When night fell, several dozen attendees assembled on the lawn of Skansie Brothers Park to watch members of Chabad of Pierce County, led by Chabad’s Rabbi Mendel Kesselman, light a grand menorah in front of the gazebo.
Gig Harbor’s public menorah lighting this year coincided with the 50th anniversary of the first-ever public menorah lighting in the United States. The first-ever public menorah lighting in the United States happened in 1974 at the Liberty Bell in Philadelphia.
History of Chanukah
A menorah — also known as a hanukkiah — is the nine-branched candelabra Jews light over the course of eight nights for their winter festival, called Chanukah (also spelled “Hanukkah”). Eight of the candles are lit over the course of eight nights using the ninth one, called the shamash, or the helper candle.
Lighting the menorah commemorates the successful Jewish rebellion against the Seleucid Empire, which, led by Antiochus IV, had conquered Judea and persecuted the Jews. Imperial Greek forces slaughtered Jews, sold them into slavery, and erected shrines to their own gods in Jewish places of worship. That included the Jews’ main temple in Jerusalem, the Second Temple.
Chanukah specifically commemorates when Jewish rebel forces called the Maccabees reclaimed and rededicated the Second Temple in Jerusalem after regaining control of the city.
Historically, the length of Chanukah has to do with the length of a major Jewish holiday, the autumn harvest festival of Sukkot, which had just passed. Because imperial forces had barred the Jews from celebrating any of their holidays, or openly practicing their faith, the Maccabees opted to celebrate Sukkot after the rededication of the temple.

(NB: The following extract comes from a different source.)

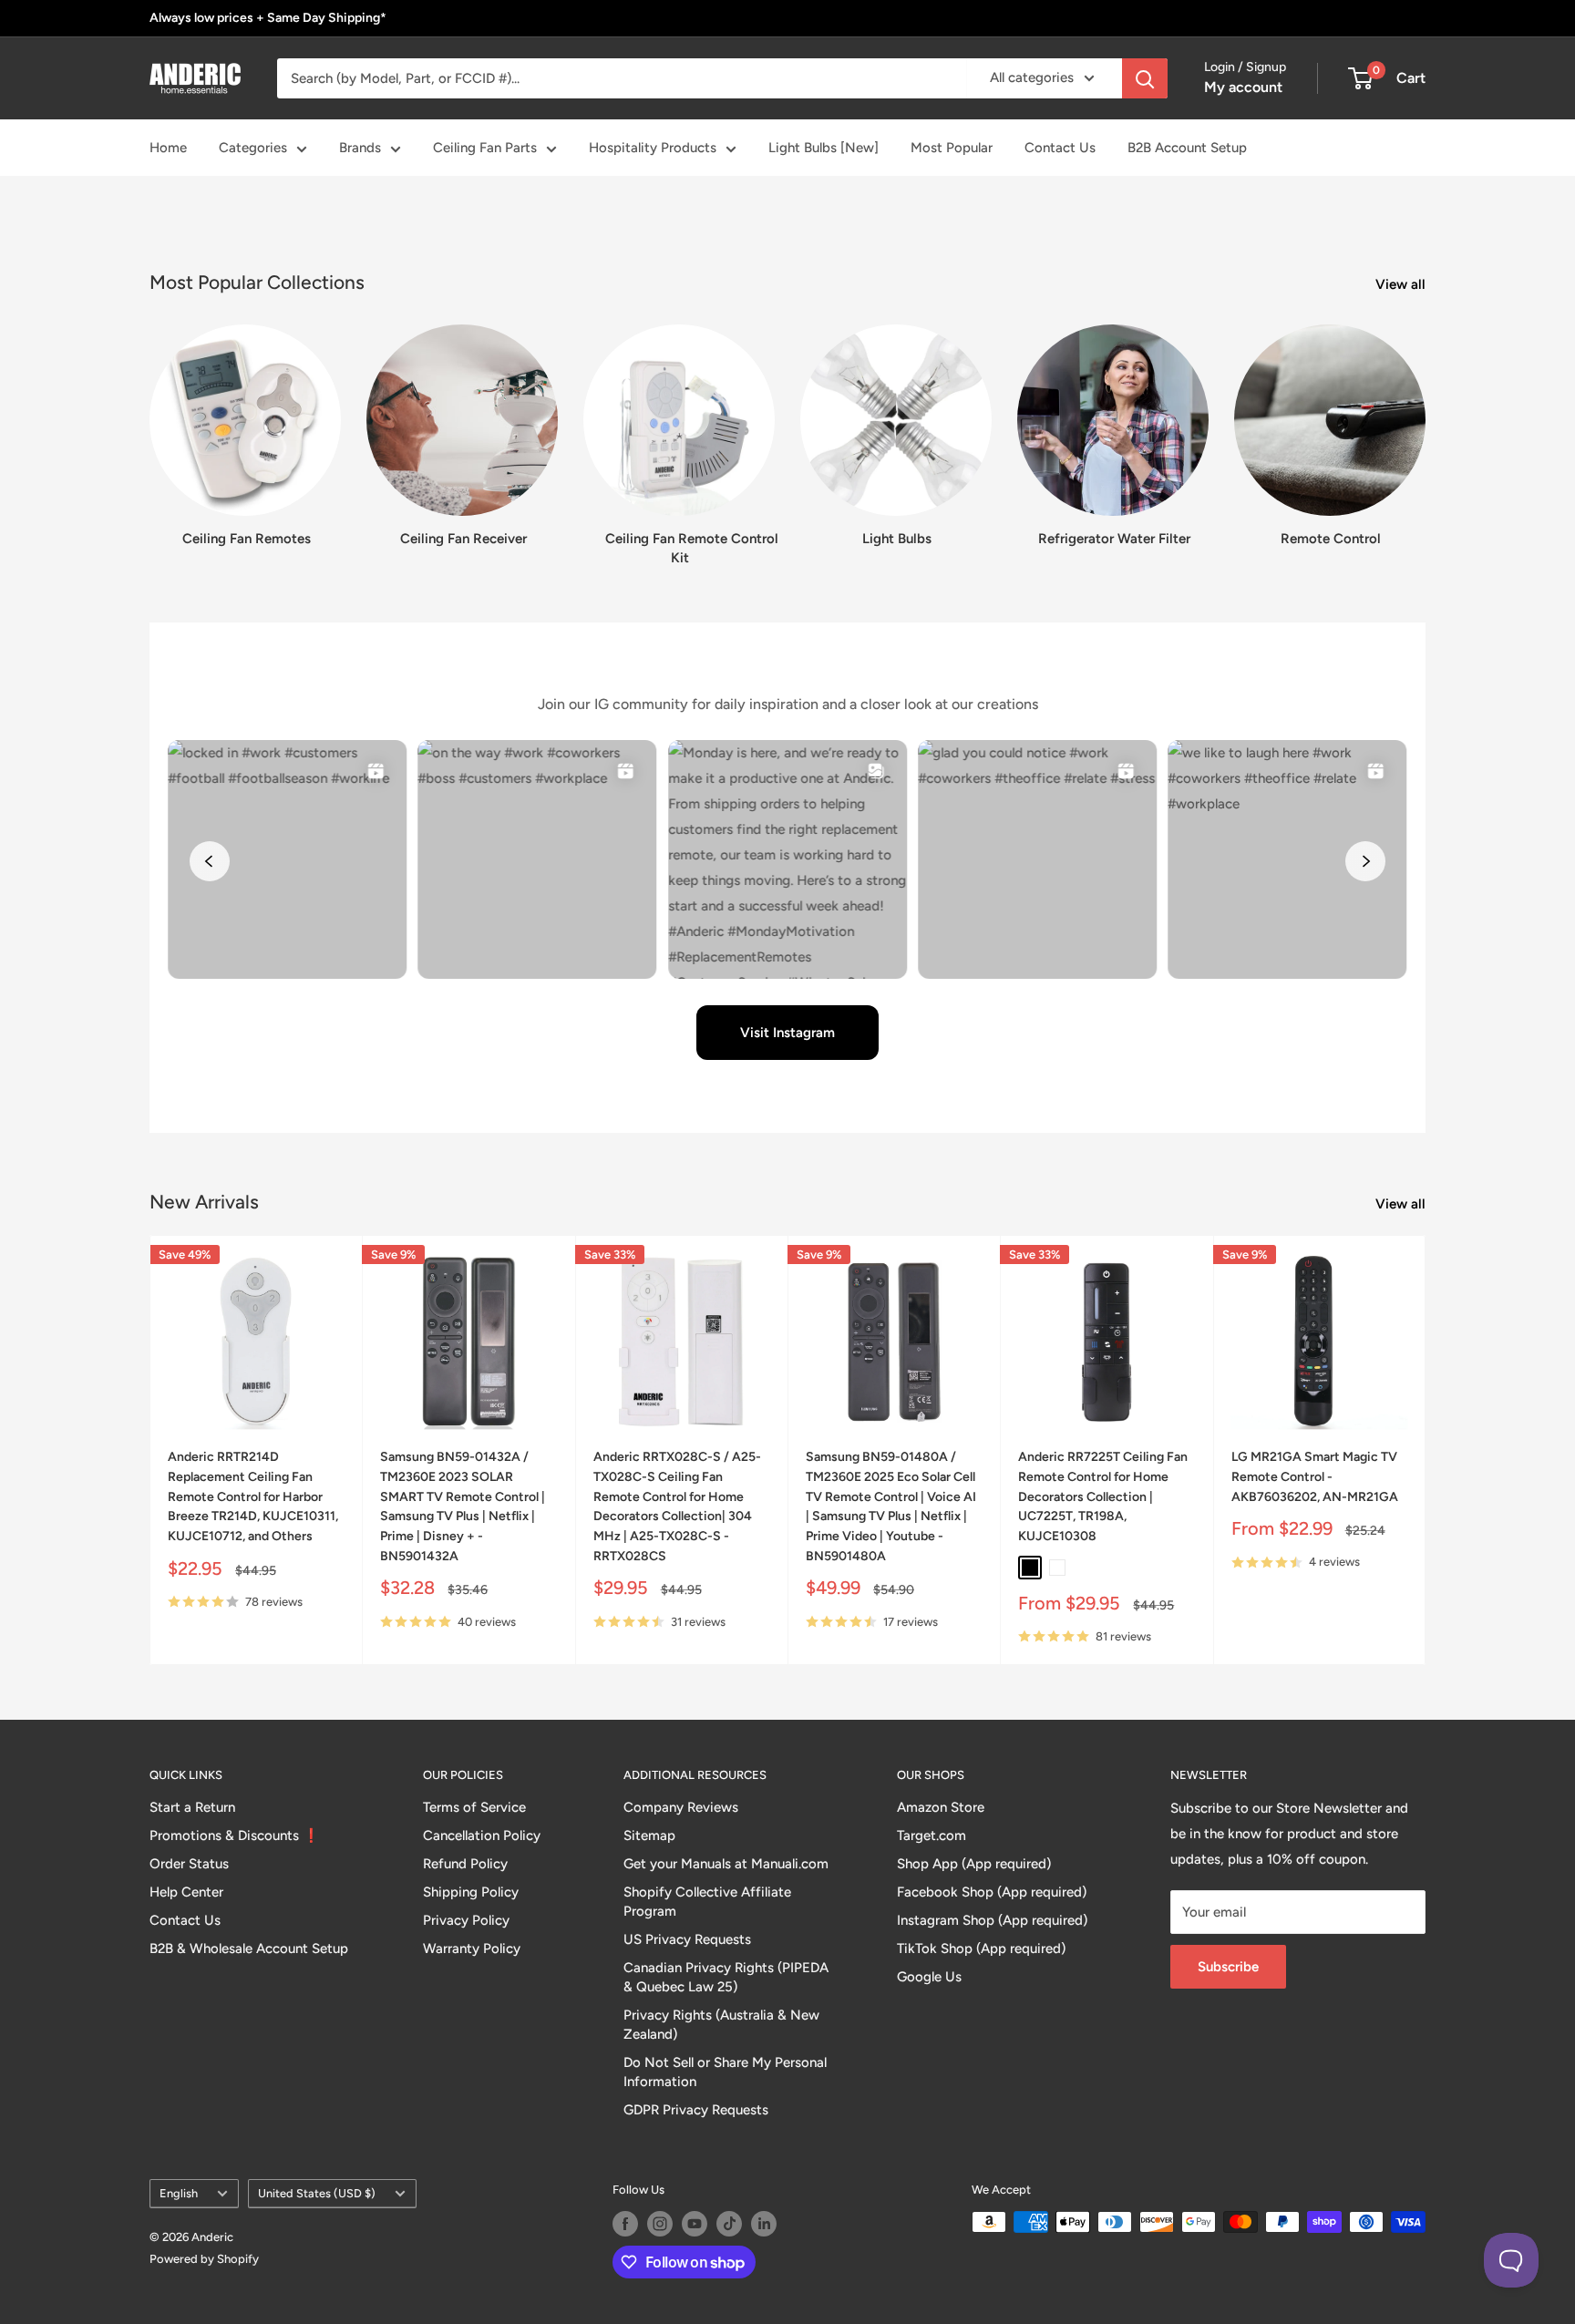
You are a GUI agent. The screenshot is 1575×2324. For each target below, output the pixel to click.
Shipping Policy (471, 1892)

Jewish historian Josephus Flavius later gave the holiday its now well-known moniker, the “Festival of Lights,” in his account describing the Maccabean rebellion and Jerusalem’s reclamation.
Sacred oil
Later rabbinic tradition and the Chanukah story many Jewish children know ascribes the festival’s length to the amount of time the temple’s sacred lamp oil lasted.
When the Jews took back the temple from imperial forces, the story goes, they could only find enough unspoiled oil to light the temple for one night. Instead, the oil lasted eight nights. This is why it is said that Chanukah is celebrated for eight nights, and why Jews eat foods fried in oil. The most well-known of these foods is the latke, or potato pancake, followed by fried, jelly-filled doughnuts called sufganyot.

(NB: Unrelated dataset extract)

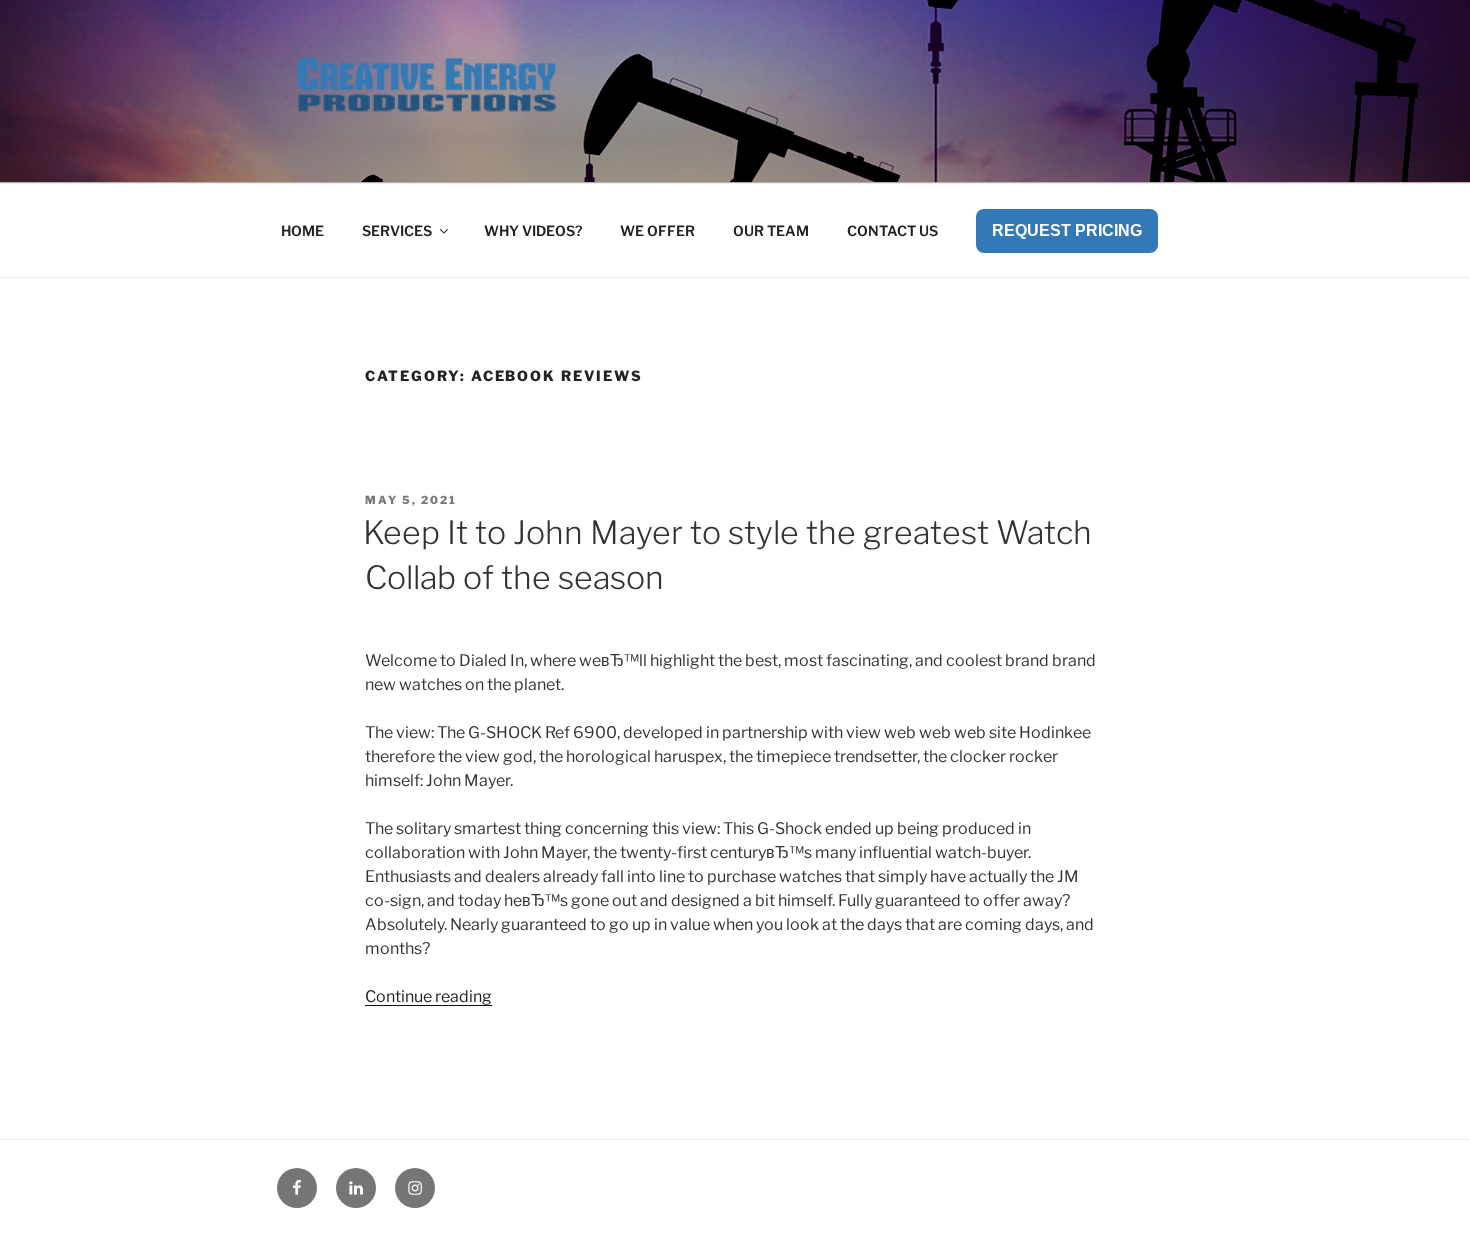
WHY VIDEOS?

Kesselman told listeners the brief story of a Jewish saying. In the days before electric street lamps, there were gas street lamps, and street lamp lighters whose job it was to light those lamps every night.
This is what everyone is and should work to be, Kesselman said.
“We each carry in our pocket a long pole of light to kindle these lamps, wherever they may be, so that there is no place where there will be darkness. During the holiday of Chanukah, we kindle the flame each night,” Kesselman said. “We sit there and we stare at the flames as they flicker even higher. What is it about these flames that draws us in? We can sit and gaze at these flames for hours, because we are gazing at ourselves, recognizing that we too are a shining flame, doing our part every single day to kindle the flames of other people around us.”
But this is not just Jews’ job or responsibility, Kesselman said. It falls to everyone. He encouraged everyone, regardless of faith, to share joy and warmth with each other.
A new tradition
Gig Harbor Mayor Mary Barber, who had joined the celebration that night to show support, also gave a few brief remarks, before inviting everyone to enjoy what the evening had to offer.
“We are so glad to be having this public menorah lighting for the second year in a row,” Barber said. “We hope to make it a tradition every year. As we are a welcoming community, we want to wish everyone here tonight a happy Chanukah.”